I am following this excellent introduction to DPMM, but I want to use the general scheme for a classification task and generalize it to run with multidimensional samples. This is the code,

```
import pymc as pm
from pytensor import tensor as tt
import seaborn as sns
import arviz as az
import numpy as np
data_in = np.asarray([[316, 271, 307, 322, 298, 268, 245, 268, 347, 356],
[142, 145, 161, 137, 150, 161, 188, 158, 139, 142]])
N = data_in.shape[0] #number of samples
J = data_in.shape[1] #number of features
K = N #number of sticks = maximum number of clusters ~= number of samples
# data_in shape is (J, K)
def stick_breaking(beta):
portion_remaining = tt.concatenate([[1], tt.extra_ops.cumprod(1 - beta)[:-1]])
return beta * portion_remaining
with pm.Model() as model:
alpha = pm.Gamma("alpha", 1.0, 1.0) #prior shape parameter
beta = pm.Beta("beta", 1.0, alpha, shape=(J,K)) #beta for stick-breaking process, takes alpha as hyperparameter
w = pm.Deterministic("w", stick_breaking(beta)) #Dirichlet distriburte variable using stick-breaking
tau = pm.Gamma("tau", 1.0, 1.0, shape=(J,K))

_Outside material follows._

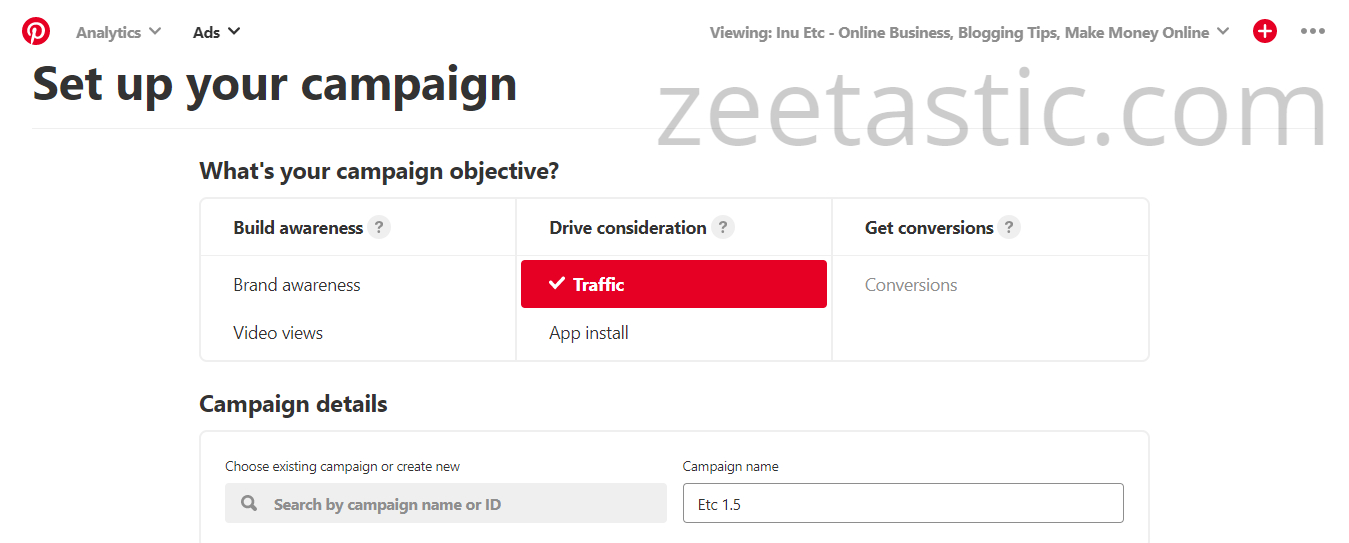
Task: Click the checkmark on Traffic objective
Action: click(557, 284)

lambda_ = pm.Gamma("lambda_", 10.0, 1.0, shape=(J,K))
mu = pm.Normal("mu", 0, tau=lambda_ * tau, shape=(J,K)) #mean value of clusters, variance not explained
obs = pm.NormalMixture("obs", w, mu, tau=lambda_ * tau, observed=data_in) #, comp_shape = (J,K) #comp_shape = (J,K)
```

And I get this result,

```
ValueError: Input dimension mismatch. One other input has shape[1] = 10, but input[1].shape[1] = 20.

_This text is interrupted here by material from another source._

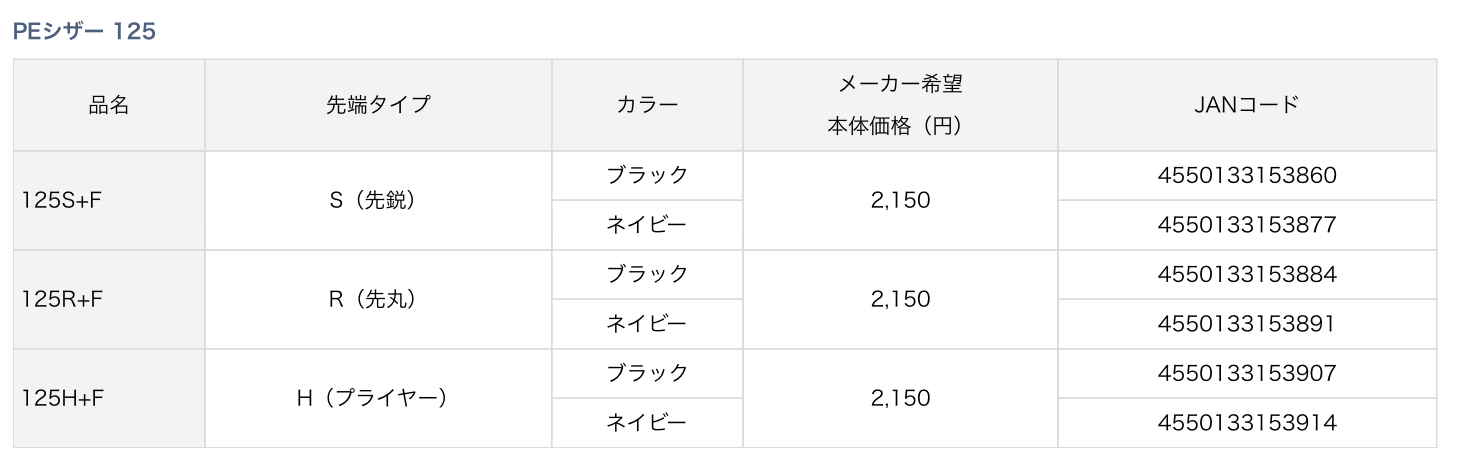Select JAN code 4550133153907
The image size is (1457, 464).
coord(1246,373)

During handling of the above exception, another exception occurred:
...
Inputs values: ['not shown', 'not shown', array([[1]], dtype=int8), array([[0]], dtype=int8)] Outputs clients: [[Sum{axis=[1], acc_dtype=float64}(Elemwise{Composite}.0), InplaceDimShuffle{x,0,1}(Elemwise{Composite}.0)], [All(Elemwise{Composite}.1)], [All(Elemwise{Composite}.2)]]

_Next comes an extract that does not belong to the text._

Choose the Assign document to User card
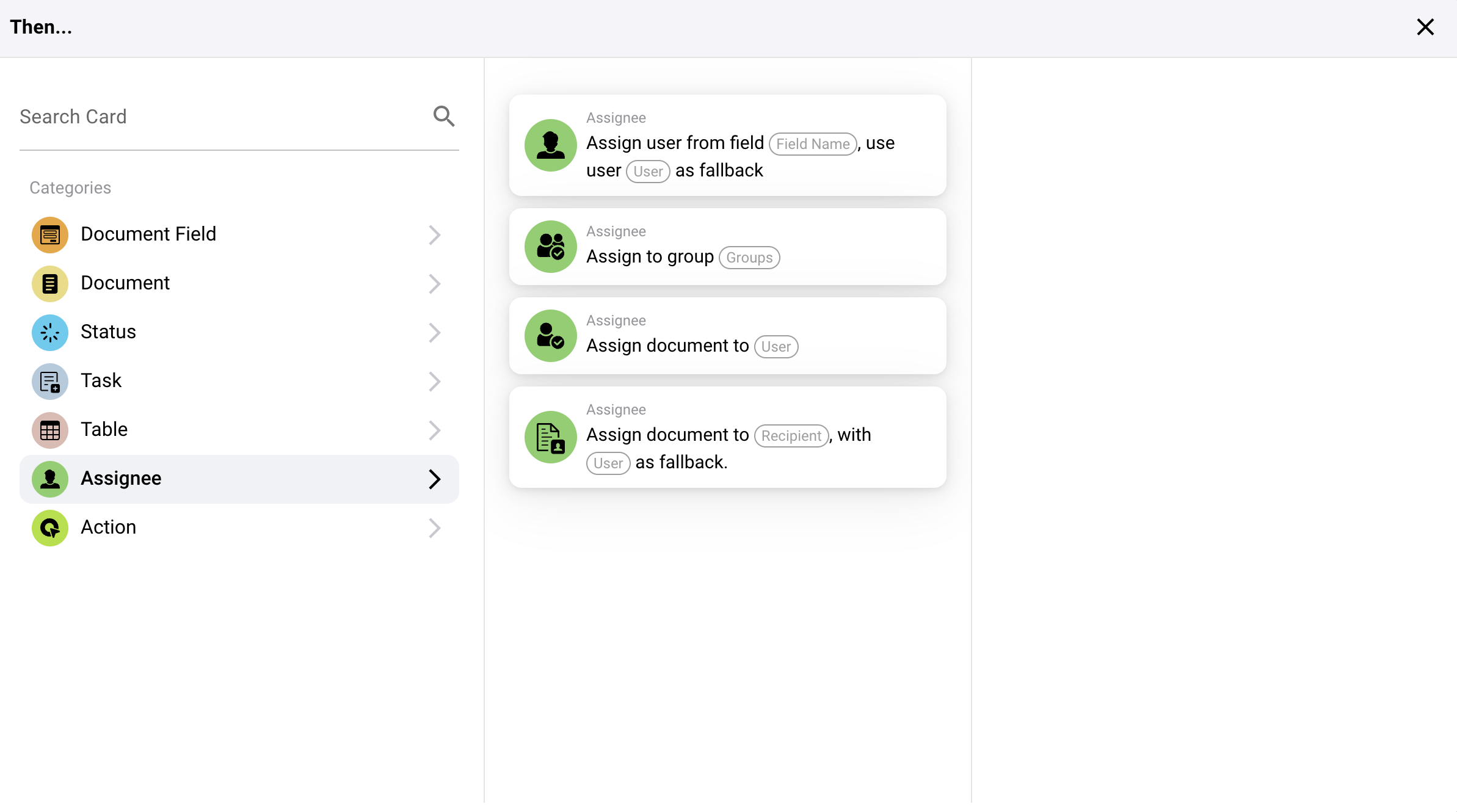This screenshot has width=1457, height=812. [727, 335]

HINT: Re-running with most PyTensor optimizations disabled could provide a back-trace showing when this node was created. This can be done by setting the PyTensor flag 'optimizer=fast_compile'. If that does not work, PyTensor optimizations can be disabled with 'optimizer=None'. HINT: Use the PyTensor flag `exception_verbosity=high` for a debug print-out and storage map footprint of this Apply node.
```

Tho original code works for for 1D data, so there must be some problem with shapes. But I cant find where. In NormalMixture function definition, it is stated that the comp_shape argument “should be different than the shape of the mixture distribution, with the last axis representing the number of components”, so I assume the last dimension should be K. I already checked using it as argument but have similar results.